**GIVEN PROBLEM**. How many lines of the records below contain the string "pyautogui", with case counting? Reply with the number alone.

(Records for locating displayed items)
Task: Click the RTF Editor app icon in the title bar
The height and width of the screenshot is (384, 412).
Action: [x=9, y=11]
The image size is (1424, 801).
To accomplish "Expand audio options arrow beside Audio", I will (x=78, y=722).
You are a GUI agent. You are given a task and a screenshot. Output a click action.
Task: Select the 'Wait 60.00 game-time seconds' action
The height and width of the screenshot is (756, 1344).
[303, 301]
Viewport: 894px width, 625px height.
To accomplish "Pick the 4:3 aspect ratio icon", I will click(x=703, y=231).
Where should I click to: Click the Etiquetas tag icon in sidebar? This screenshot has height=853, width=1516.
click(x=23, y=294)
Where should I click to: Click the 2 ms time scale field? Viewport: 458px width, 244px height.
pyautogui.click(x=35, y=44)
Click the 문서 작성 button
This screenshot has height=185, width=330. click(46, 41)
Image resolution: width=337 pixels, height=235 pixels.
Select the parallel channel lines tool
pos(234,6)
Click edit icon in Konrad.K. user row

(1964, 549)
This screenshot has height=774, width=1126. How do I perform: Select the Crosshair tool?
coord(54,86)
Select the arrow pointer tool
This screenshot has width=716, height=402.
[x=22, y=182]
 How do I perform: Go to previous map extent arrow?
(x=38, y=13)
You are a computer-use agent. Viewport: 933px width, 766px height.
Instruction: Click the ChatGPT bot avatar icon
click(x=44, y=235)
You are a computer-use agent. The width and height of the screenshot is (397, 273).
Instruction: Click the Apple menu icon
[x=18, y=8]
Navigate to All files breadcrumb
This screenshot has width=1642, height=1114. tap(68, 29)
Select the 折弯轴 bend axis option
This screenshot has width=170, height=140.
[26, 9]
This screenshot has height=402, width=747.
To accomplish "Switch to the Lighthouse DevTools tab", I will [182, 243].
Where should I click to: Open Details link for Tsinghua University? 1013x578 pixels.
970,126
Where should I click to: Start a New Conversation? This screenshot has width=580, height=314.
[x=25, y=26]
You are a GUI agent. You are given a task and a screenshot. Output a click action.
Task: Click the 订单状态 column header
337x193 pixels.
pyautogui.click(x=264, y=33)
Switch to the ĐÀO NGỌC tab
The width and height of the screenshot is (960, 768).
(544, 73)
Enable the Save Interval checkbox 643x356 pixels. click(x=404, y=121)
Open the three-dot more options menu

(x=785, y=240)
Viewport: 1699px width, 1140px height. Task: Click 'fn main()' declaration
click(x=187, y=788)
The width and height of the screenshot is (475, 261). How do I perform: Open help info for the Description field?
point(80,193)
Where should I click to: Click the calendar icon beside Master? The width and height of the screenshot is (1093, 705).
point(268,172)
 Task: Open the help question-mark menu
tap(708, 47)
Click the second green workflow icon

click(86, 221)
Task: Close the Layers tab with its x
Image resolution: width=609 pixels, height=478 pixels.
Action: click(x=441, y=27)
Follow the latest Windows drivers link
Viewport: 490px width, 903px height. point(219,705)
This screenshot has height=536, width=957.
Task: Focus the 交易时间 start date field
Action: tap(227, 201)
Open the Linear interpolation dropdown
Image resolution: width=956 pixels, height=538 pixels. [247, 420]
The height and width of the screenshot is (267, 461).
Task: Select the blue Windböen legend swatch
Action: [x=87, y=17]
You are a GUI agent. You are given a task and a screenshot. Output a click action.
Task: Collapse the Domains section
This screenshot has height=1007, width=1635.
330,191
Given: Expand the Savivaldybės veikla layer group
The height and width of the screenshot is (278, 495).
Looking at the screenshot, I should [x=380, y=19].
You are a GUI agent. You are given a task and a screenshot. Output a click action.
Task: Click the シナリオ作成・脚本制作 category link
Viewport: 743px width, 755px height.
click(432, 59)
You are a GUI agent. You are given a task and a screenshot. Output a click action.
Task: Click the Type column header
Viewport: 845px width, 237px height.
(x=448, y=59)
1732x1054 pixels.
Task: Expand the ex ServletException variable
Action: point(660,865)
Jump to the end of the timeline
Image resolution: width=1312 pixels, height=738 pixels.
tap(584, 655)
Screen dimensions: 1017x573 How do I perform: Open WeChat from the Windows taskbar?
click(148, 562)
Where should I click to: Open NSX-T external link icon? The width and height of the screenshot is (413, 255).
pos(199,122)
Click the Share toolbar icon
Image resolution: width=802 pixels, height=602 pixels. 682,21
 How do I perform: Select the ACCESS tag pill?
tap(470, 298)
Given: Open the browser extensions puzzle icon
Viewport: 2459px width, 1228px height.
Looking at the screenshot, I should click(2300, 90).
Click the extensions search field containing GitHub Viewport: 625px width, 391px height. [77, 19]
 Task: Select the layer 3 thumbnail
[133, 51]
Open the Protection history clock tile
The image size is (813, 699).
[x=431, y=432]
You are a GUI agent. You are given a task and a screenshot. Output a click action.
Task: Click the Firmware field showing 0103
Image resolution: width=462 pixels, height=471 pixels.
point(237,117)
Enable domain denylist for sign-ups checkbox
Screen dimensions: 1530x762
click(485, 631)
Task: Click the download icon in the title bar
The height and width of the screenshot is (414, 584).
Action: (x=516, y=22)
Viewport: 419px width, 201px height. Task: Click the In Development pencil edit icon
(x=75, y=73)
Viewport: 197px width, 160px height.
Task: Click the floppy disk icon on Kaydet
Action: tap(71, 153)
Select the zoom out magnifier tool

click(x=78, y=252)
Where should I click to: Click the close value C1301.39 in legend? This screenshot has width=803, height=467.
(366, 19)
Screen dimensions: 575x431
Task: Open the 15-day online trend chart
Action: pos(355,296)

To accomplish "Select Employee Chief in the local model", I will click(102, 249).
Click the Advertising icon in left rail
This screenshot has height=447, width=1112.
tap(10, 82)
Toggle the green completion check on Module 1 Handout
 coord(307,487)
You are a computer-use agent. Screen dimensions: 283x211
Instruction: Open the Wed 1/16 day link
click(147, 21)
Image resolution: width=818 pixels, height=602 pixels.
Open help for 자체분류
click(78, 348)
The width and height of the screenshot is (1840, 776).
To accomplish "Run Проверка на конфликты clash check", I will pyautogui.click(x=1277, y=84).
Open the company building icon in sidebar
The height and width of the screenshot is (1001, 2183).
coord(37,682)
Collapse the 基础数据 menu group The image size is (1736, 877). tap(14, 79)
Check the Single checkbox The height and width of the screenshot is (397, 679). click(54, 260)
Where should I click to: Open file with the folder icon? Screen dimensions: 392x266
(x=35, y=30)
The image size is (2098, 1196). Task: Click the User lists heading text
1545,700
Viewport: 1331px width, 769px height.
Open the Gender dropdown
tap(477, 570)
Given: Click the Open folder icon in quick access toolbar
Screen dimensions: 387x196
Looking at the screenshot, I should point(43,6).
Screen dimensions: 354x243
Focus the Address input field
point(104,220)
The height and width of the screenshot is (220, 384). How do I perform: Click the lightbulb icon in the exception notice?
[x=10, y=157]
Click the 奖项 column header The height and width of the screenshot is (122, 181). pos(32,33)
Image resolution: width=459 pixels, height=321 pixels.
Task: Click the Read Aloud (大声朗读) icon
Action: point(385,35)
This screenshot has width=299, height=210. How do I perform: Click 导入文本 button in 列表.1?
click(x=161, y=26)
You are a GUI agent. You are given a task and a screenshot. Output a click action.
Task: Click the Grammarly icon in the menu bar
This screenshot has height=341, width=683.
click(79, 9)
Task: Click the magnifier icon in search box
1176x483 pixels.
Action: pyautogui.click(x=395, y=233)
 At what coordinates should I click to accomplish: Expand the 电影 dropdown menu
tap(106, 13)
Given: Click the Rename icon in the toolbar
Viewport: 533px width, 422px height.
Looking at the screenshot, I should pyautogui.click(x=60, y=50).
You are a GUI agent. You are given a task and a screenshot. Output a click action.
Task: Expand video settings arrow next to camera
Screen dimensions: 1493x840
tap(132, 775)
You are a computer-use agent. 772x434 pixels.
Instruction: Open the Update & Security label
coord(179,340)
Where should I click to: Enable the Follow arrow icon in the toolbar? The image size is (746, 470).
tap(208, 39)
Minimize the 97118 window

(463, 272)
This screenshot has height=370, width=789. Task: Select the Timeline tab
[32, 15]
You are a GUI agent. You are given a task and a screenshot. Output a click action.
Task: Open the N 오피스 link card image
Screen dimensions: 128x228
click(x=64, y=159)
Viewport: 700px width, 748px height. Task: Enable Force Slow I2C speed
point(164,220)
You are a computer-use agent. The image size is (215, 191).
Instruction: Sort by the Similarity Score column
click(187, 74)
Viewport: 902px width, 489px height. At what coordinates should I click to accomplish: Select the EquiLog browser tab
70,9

**ANSWER TO THIS PROBLEM**. 5